Mental health practices are grounded in theories, frameworks that provide a focus for how to conceptualize problems, communicate causal variables, and devise and implement therapeutic solutions. Behaviorism, psychodynamics, cognitive psychology, and humanistic approaches are often considered distinct from one another but can in some cases be integrated into unifying frameworks for mental health counseling. Whereas basic behaviorism sometimes discounted a client’s emotional state, cognitive-behavioral theories offer an ideal opportunity to investigate how a person’s dysfunctional thought patterns cause unwanted behaviors. Counselors can use cognitive-behavioral theory to offer clients solution-focused outcomes and strategic interventions.
Cognitive-behavioral theory may not be effective for treating serious psychiatric conditions like bipolar disorder or schizophrenia, which typically require medication interventions (Johnsen & Friborg, 2015). However, cognitive-behavioral therapies can supplement other types of interventions to allow a client to develop effective coping mechanisms. Cognitive-behavioral therapies are especially helpful for describing, explaining, and predicting mental health disorders with behavioral components like addiction and eating disorders (Fairburn, Cooper & Shafran, 2003).
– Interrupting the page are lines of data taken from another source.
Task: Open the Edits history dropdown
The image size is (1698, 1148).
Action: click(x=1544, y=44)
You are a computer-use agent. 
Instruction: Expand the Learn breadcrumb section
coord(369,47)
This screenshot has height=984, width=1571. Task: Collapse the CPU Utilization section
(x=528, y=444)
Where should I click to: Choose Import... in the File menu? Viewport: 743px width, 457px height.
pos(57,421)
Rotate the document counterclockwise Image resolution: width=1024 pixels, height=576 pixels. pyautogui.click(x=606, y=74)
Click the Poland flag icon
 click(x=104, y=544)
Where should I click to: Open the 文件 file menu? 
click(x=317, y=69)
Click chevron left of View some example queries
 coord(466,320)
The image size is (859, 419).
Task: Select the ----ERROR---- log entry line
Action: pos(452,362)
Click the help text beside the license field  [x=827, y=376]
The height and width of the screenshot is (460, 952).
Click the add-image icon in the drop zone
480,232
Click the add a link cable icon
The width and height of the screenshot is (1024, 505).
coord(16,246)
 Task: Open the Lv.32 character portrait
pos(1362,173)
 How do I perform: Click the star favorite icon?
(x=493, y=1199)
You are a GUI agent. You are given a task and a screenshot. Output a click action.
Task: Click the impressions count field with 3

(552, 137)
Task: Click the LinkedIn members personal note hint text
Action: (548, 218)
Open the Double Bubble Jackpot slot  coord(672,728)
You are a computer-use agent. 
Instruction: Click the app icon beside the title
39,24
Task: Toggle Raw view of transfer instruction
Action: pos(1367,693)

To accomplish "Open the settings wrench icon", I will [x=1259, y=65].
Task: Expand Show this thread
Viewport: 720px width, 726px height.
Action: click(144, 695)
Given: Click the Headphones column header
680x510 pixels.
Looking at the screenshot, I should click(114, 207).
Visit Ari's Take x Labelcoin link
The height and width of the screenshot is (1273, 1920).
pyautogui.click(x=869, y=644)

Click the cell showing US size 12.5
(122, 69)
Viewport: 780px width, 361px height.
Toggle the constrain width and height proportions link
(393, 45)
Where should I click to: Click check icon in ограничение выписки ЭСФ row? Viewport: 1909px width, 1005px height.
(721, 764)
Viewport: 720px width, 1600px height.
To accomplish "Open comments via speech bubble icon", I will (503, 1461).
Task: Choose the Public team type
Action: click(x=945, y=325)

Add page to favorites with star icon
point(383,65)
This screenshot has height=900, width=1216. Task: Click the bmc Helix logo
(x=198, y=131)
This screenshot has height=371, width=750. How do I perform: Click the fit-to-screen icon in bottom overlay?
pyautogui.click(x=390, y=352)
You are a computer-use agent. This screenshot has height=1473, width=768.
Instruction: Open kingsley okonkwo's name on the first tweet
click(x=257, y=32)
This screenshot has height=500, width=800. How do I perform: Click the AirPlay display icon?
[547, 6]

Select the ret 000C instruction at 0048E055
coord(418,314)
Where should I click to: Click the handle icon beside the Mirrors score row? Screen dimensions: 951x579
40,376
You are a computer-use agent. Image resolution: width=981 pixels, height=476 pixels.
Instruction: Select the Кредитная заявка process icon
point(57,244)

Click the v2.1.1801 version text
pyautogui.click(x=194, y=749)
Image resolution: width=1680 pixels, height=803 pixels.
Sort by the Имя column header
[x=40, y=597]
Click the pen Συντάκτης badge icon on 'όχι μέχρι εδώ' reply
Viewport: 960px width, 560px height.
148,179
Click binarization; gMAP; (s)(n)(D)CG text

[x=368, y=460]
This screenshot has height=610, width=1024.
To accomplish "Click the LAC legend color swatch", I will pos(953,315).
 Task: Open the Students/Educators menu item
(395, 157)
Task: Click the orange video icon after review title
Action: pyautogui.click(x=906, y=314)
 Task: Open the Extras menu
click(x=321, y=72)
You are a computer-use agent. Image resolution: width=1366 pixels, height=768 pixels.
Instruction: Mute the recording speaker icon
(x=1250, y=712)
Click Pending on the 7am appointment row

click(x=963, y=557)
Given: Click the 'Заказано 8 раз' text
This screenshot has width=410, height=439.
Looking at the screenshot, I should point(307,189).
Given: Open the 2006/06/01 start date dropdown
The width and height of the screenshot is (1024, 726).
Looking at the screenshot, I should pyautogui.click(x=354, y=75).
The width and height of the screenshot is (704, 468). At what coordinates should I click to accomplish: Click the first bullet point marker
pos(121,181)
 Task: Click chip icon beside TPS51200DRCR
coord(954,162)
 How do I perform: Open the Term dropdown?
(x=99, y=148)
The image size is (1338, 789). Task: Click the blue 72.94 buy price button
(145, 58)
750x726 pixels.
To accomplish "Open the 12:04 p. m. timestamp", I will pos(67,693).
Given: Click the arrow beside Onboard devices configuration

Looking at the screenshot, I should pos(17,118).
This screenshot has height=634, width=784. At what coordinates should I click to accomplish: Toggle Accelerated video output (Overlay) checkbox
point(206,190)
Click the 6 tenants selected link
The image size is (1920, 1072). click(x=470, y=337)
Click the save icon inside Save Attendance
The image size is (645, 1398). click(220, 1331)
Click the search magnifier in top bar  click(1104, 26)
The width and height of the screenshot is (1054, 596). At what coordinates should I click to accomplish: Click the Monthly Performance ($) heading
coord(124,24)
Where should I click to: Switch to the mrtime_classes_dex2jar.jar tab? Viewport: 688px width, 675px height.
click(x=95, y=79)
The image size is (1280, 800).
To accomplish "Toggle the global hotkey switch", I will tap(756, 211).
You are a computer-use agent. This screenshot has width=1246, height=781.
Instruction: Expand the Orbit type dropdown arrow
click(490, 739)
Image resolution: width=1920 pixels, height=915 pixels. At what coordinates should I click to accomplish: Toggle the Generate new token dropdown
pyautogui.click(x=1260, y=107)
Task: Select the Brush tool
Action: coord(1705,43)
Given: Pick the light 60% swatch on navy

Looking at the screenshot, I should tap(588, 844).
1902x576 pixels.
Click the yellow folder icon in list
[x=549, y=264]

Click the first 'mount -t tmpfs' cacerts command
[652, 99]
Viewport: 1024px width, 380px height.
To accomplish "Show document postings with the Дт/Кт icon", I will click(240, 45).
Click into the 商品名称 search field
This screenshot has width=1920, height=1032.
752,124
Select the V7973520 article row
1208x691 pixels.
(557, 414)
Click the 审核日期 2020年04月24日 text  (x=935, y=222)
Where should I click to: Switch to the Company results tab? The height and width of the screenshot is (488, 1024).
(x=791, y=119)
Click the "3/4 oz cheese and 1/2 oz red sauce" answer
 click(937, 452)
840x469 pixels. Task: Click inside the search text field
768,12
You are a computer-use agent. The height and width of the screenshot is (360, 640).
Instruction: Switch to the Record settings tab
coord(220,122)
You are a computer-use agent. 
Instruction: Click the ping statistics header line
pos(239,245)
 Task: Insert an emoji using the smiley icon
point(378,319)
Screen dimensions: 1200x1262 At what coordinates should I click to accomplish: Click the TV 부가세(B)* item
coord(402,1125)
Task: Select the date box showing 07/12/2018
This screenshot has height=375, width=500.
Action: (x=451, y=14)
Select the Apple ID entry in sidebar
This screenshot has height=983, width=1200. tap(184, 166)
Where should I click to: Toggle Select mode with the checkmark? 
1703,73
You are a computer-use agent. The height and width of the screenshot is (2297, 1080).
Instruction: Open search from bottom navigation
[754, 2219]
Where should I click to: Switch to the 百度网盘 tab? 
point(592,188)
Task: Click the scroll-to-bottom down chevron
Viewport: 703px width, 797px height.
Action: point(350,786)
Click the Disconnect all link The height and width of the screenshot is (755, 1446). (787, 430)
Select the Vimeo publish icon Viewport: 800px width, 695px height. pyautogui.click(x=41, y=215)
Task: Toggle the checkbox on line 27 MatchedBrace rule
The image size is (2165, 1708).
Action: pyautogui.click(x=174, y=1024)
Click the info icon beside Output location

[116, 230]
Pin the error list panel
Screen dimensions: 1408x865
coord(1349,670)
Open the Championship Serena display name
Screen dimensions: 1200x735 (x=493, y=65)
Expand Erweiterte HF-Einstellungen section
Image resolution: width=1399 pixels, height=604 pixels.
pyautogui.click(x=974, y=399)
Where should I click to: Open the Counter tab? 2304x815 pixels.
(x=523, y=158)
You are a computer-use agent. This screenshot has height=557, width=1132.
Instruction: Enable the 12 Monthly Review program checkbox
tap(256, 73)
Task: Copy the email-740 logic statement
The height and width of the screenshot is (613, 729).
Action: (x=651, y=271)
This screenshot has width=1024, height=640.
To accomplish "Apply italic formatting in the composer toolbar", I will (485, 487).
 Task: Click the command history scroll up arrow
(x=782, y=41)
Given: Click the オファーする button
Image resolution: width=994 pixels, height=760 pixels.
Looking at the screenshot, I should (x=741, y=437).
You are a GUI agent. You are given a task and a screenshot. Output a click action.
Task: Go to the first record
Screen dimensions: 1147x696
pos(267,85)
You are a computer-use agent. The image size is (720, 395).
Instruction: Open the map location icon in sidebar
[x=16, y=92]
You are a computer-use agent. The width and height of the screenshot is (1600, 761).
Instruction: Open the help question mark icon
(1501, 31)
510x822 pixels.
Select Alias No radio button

The cognitive-behavioral theoretical foundation shows how thought patterns, biases, attitudes, and beliefs impact self-concept, attitudes towards others, and the ability to cope with stress.
By helping the client understand the connection between thought, feeling, and behavior, the counselor can provide targeted and systematic solutions that begin with identifying the root causes of the faulty beliefs and proceed towards achieving the treatment goals. Cognitive-behavioral theories are multifaceted, taking into account the tenets of behaviorism like conditioning, but also the principles of cognitive science like schemas. Counselors can use cognitive-behavioral theory to guide their clinical practice, conceptualizing evidence-based solutions for clients.
References
Fairburn, C.G., Cooper, Z. & Shafran, R. (2003). Cognitive behavior therapy for eating disorders. Behavior Research and Therapy 41(5): 509-528.
Johnsen, T.J. & Friborg, O. (2015). The effects of cognitive behavioral therapy as an anti-depressive treatment is falling: A meta-analysis. Psychological Bulletin, 141(4), 747-768.